= Your assignment =
Give all the records again, with no alterations.

Stored records:
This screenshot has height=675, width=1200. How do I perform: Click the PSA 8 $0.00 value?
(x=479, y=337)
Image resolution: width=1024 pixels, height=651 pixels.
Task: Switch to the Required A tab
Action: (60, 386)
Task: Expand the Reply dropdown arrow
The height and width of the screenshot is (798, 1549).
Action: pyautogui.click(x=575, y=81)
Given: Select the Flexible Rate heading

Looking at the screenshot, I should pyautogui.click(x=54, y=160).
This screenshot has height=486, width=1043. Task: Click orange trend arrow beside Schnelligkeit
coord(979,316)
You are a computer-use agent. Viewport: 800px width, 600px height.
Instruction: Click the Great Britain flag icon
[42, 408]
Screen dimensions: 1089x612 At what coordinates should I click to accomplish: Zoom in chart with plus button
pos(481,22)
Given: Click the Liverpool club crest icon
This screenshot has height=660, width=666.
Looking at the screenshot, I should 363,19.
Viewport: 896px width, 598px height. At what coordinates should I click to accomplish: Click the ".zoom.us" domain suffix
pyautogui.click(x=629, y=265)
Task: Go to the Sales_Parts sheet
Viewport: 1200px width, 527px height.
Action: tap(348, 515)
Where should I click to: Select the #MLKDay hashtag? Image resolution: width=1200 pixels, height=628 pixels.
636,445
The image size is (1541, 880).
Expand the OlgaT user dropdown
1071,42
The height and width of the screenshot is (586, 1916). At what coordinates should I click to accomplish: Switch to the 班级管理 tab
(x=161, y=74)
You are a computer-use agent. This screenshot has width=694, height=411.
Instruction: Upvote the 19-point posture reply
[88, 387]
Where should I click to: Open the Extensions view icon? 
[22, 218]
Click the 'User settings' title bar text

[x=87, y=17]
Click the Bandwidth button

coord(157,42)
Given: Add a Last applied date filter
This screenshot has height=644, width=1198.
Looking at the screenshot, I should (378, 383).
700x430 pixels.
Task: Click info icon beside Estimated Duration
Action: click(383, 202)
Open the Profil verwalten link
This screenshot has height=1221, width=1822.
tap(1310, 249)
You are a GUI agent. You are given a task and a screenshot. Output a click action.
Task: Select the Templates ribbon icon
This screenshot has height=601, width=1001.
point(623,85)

= Finished task =
This screenshot has height=675, width=1200. How do I perform: Click the PSA 8 $0.00 value?
(x=479, y=337)
Image resolution: width=1024 pixels, height=651 pixels.
Task: Switch to the Required A tab
Action: (60, 386)
Task: Expand the Reply dropdown arrow
The height and width of the screenshot is (798, 1549).
Action: pyautogui.click(x=575, y=81)
Given: Select the Flexible Rate heading

Looking at the screenshot, I should pyautogui.click(x=54, y=160).
This screenshot has height=486, width=1043. Task: Click orange trend arrow beside Schnelligkeit
coord(979,316)
You are a computer-use agent. Viewport: 800px width, 600px height.
Instruction: Click the Great Britain flag icon
[42, 408]
Screen dimensions: 1089x612 At what coordinates should I click to accomplish: Zoom in chart with plus button
pos(481,22)
Given: Click the Liverpool club crest icon
This screenshot has height=660, width=666.
Looking at the screenshot, I should 363,19.
Viewport: 896px width, 598px height. At what coordinates should I click to accomplish: Click the ".zoom.us" domain suffix
pyautogui.click(x=629, y=265)
Task: Go to the Sales_Parts sheet
Viewport: 1200px width, 527px height.
Action: tap(348, 515)
Where should I click to: Select the #MLKDay hashtag? Image resolution: width=1200 pixels, height=628 pixels.
636,445
The image size is (1541, 880).
Expand the OlgaT user dropdown
1071,42
The height and width of the screenshot is (586, 1916). At what coordinates should I click to accomplish: Switch to the 班级管理 tab
(x=161, y=74)
You are a computer-use agent. This screenshot has width=694, height=411.
Instruction: Upvote the 19-point posture reply
[88, 387]
Where should I click to: Open the Extensions view icon? 
[22, 218]
Click the 'User settings' title bar text

[x=87, y=17]
Click the Bandwidth button

coord(157,42)
Given: Add a Last applied date filter
This screenshot has height=644, width=1198.
Looking at the screenshot, I should (378, 383).
700x430 pixels.
Task: Click info icon beside Estimated Duration
Action: click(383, 202)
Open the Profil verwalten link
This screenshot has height=1221, width=1822.
tap(1310, 249)
You are a GUI agent. You are given a task and a screenshot. Output a click action.
Task: Select the Templates ribbon icon
This screenshot has height=601, width=1001.
point(623,85)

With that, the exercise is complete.